Justin Trudeau’s centrist Liberal Party secured a majority government, with his party elected in 184 of the 338 districts across the country, after a hard-fought contest with incumbent Stephen Harper.
6. First World Indigenous Games begins in Palmas, Brazil
The lavish opening ceremony of the multi-sport event was attended by Brazilian President Dilma Rousseff. The first of its kind international multi-sport event will involve around 2000 indigenous athletes belonging to different indigenous ethnic groups from 30 countries. Participants from countries like Ethiopia, Brazil, Mongolia, Australia, Philippines, Russia, Ethiopia and New Zealand are participating. The first World Indigenous Games will host sporting events like archery, canoeing, spear tossing and a race through the forest. Besides, non-competitive events will be also hosted to showcase different traditions of indigenous ethnic groups.
7. Hurricane Patricia batters Mexico as one of strongest storms ever
Hurricane Patricia, one of the most powerful storms on record, struck Mexico's Pacific coast on Friday with destructive winds that tore down trees, moved cars and forced thousands of people to flee homes and beachfront resorts. Hours after making landfall, the storm weakened but still packed winds of 130 miles per hour (210 km per hour). There were no reported casualties and officials said the damage might not be as catastrophic as feared.

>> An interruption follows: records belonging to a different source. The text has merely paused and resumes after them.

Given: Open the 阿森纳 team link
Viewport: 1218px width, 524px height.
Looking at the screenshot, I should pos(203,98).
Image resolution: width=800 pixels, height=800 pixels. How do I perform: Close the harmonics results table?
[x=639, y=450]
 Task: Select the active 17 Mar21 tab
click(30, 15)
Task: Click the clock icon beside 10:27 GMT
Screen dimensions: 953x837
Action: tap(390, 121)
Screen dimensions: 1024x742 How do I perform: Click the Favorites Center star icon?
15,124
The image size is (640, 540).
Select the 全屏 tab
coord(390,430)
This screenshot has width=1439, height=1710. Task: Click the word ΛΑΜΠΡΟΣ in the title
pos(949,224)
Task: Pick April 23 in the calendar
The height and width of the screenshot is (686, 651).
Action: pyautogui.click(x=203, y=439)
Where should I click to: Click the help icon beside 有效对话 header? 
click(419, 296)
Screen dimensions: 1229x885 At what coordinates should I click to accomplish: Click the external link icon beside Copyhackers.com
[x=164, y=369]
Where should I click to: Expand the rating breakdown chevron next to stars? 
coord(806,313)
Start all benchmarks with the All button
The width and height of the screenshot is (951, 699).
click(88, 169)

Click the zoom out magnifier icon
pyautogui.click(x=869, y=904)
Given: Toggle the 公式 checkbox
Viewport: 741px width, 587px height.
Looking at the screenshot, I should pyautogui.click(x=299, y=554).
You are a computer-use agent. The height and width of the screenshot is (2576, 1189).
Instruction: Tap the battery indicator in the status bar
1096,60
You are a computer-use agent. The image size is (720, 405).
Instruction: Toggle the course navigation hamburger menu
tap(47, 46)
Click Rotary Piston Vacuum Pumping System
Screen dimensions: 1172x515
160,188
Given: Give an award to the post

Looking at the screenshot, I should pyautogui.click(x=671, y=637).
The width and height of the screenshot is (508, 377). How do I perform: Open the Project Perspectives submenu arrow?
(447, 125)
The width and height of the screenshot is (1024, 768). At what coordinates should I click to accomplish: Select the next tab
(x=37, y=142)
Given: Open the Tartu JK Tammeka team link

Patricia slammed into a stretch of sparsely populated coastline near the popular beach getaway of Puerto Vallarta, where 15,000 tourists were evacuated to avoid torrential rain and potentially lethal winds. There was flooding in parts of the city, though it escaped the worst of the immensely powerful storm. Visitors and residents weathered the hurricane's onslaught in emergency shelters hoping it would not do as much damage as the last storm of this magnitude, Typhoon Haiyan, which killed thousands of people in the Philippines in 2013.
While still out to sea as a Category 5 hurricane, Patricia blew furious winds of 200 mph (322 kph). "The winds are really strong. It's amazing, even the cars are moving," said Laura Barajas, a 30-year-old hotel worker from the port of Manzanillo, close to where the storm reached land.